Byłem coraz bardziej zdesperowany, gdyż nie udawało mi się zatrzymać procederu niszczenia bezcennej dokumentacji MSW, pomimo że miałem bardzo mocne dowody, i poruszyłem sprawą „wszystkich świętych”, z premierem włącznie
– mówi były polityk w rozmowie z dziennikarzami Polskiego Radia.
Co znajdziemy w treści listu? Rokita opisuje proceder niszczenia archiwów komunistycznego MSW. Miał on mieć miejsce jeszcze przed likwidacją Służby Bezpieczeństwa. Rokita podaje Geremkowi konkretne przykłady zdarzeń, o których został poinformowany. Późniejszy polityk Platformy Obywatelskiej był wtedy przewodniczącym Komisji Nadzwyczajnej.
Pragnę zwrócić pańską uwagę na nasilające się informacje dotyczące metodycznego niszczenia archiwów MSW na terenie całego kraju.
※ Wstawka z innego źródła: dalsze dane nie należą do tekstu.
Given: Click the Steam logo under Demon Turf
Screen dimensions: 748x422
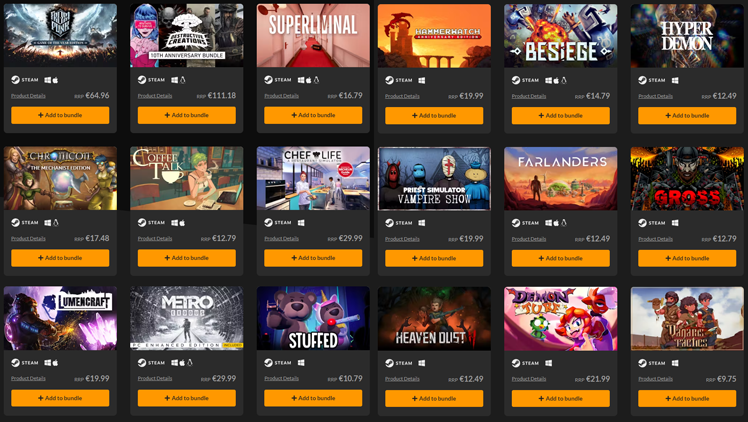Looking at the screenshot, I should tap(516, 363).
W ostatnich dniach akcja ta przybiera – moim zdaniem – charakter zjawiska panicznego, nie otaczanego nawet przez resort szczególną tajemnicą
– czytamy w liście Rokity do Geremka.
Następnie Rokita podaje różne przykłady niszczenia przed esbeków dokumentów.
Po ponad 28 latach udało się odnaleźć oryginał listu opisującego ten proceder. Jak się okazuje, trafił on do samego głównego bohatera historii w nim opisanej, bo nadzorującego wówczas MSW, generała Czesława Kiszczaka. Potem wraz z archiwum, w ramach tzw. „Kiszczak Papers”, trafił do amerykańskiego Stanford, gdzie znaleźli go dziennikarze „Polskiego Radia” i „Rzeczpospolitej”
– czytamy na portalu Polskiego Radia.